__Text excerpt__

Bram Stoker, whose Dracula was published a century ago, called Transylvania "one of the wildest and least-known portions of Europe," and probably these characteristics led him to choose it as the setting of his Gothic novel. Even today the "land beyond the forest" reposes in relative obscurity, off the Western tourist routes now leading from Vienna to Budapest and Munich to Prague. Still largely medieval in façade, Transylvania is perfect terrain for those desirous of journeying into a fantastically well-preserved twilight zone of European history.

Transylvania's territory composes a fecund third of present-day Romania. The 1989 revolution, culminating in the execution of the dictator Nicolae Ceausescu, ended Ceausescu's plans to "systematize" Romanian rural life (which involved bulldozing villages and dispersing peasants to concrete "agro-industrial complexes") and broke the command-economy fetters that bound the country, but Romania has been limping along ever since, a lame Balkan cousin of Hungary, the Central European dynamo to the northwest. Yet economic malaise has had a collateral benefit for Transylvania: the helter-skelter commercialization marring the historical ambiance in much of the former Soviet bloc has not occurred here. Moated castles, citadels of spires and clock towers, and ramparted towns still transport travelers centuries back to an era when bespoke suits of mail were de rigueur for local counts, and Ottoman warriors threatened the very gates of Europe.

__Stored records__
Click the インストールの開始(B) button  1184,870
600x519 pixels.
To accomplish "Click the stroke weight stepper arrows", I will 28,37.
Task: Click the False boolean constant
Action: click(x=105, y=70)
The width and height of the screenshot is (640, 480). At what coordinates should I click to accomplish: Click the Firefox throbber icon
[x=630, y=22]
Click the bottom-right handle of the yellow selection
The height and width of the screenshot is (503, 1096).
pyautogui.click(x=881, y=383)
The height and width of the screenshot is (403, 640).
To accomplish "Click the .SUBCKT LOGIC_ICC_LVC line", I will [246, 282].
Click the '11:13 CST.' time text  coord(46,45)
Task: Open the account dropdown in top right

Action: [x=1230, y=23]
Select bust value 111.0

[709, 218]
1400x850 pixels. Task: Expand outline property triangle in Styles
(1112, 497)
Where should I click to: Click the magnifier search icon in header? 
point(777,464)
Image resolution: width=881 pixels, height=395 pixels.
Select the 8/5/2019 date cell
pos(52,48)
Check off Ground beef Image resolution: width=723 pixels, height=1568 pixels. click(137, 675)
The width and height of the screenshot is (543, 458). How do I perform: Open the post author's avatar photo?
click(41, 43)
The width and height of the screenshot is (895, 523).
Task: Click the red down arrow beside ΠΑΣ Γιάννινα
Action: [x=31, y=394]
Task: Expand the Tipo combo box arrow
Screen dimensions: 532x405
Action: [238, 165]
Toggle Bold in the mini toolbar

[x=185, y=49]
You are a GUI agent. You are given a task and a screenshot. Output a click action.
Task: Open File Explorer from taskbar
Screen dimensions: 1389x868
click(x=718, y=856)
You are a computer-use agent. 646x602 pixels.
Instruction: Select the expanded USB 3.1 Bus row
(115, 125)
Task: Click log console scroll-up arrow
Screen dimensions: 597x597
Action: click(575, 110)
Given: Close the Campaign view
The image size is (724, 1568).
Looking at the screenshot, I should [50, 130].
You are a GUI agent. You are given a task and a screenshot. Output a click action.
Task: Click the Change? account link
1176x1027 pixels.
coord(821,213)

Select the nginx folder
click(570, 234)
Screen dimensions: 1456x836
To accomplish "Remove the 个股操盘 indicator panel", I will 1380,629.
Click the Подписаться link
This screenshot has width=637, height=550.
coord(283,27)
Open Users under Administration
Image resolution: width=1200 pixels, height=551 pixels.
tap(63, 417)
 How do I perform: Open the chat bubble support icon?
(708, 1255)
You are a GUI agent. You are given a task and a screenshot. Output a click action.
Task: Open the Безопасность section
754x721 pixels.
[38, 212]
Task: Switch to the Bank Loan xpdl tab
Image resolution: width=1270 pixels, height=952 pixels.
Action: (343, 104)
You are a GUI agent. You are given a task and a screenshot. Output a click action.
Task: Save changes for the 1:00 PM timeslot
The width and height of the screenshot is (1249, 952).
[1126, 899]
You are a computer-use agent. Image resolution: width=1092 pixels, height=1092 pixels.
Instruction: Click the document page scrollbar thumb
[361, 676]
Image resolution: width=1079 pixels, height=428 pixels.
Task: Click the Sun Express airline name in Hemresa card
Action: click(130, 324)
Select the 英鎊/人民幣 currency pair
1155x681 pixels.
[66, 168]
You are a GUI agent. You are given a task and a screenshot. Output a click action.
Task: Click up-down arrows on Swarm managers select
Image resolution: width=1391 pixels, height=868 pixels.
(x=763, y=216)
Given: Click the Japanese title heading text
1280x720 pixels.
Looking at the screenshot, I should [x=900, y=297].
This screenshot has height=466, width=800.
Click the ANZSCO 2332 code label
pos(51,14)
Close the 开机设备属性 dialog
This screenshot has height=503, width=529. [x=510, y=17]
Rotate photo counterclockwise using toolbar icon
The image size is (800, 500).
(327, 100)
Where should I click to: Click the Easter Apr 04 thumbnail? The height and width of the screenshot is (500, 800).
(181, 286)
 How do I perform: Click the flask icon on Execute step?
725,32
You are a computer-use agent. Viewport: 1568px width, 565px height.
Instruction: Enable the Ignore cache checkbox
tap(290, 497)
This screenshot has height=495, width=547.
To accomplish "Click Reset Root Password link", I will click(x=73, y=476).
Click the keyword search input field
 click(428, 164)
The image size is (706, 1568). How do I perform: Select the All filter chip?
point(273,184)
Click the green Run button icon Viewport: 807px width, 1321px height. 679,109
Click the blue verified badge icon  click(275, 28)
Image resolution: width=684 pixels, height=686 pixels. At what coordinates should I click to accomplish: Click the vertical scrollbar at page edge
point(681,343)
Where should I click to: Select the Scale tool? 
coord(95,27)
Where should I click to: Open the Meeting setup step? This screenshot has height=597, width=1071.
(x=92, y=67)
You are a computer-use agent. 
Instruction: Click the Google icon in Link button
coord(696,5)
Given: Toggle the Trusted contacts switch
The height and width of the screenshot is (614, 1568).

__To do__
(a) Reproduce the Transylvania passage word for word, starting with "Bram Stoker, whose" and going on through "of European history.".
(b) According to the Transylvania passage, which dictator was executed in the 1989 revolution?
(c) Carry on the Transylvania passage from the point where it stops.
The material has no connection to the Transylvania passage.

__Outputs in order__
(a)
Bram Stoker, whose Dracula was published a century ago, called Transylvania "one of the wildest and least-known portions of Europe," and probably these characteristics led him to choose it as the setting of his Gothic novel. Even today the "land beyond the forest" reposes in relative obscurity, off the Western tourist routes now leading from Vienna to Budapest and Munich to Prague. Still largely medieval in façade, Transylvania is perfect terrain for those desirous of journeying into a fantastically well-preserved twilight zone of European history.

(b) Nicolae Ceausescu.

(c)
Transylvania presents visitors with none of the logistical hurdles encountered in the hardscrabble lands to its east. Trains go almost everywhere, and tickets cost roughly two dollars an hour for first-class travel (first-class Romanian-style, that is, with tatterdemalion but comfortably upholstered compartments and equally tatterdemalion but solicitous attendants). There is no need to rent a car: taxis may be hired in the cities at a rate of only thirty cents a mile (if you are not a poker-faced bargainer, have a concierge or a Romanian acquaintance arrange this). Serviceable, clean hotels run a reasonable $15 to $40 a night. Latinate Romanian comes easily to the ears and tongues of French- or Italian-speakers, and English is no longer a rarity. All in all, ten to fourteen days should make a good trip, allowing you to see the places described below and perhaps a couple of others, such as Cluj, the vibrant fin-de-siècle Magyar capital of northern Transylvania, and Sibiu, the German bastion of the south. Transylvanians tend to be unpretentious and hospitable, and you may well be invited home to share a meal. Once you make local friends, you may decide to scrap your itinerary and surrender to the near-bucolic rhythm of life in this largely agricultural land.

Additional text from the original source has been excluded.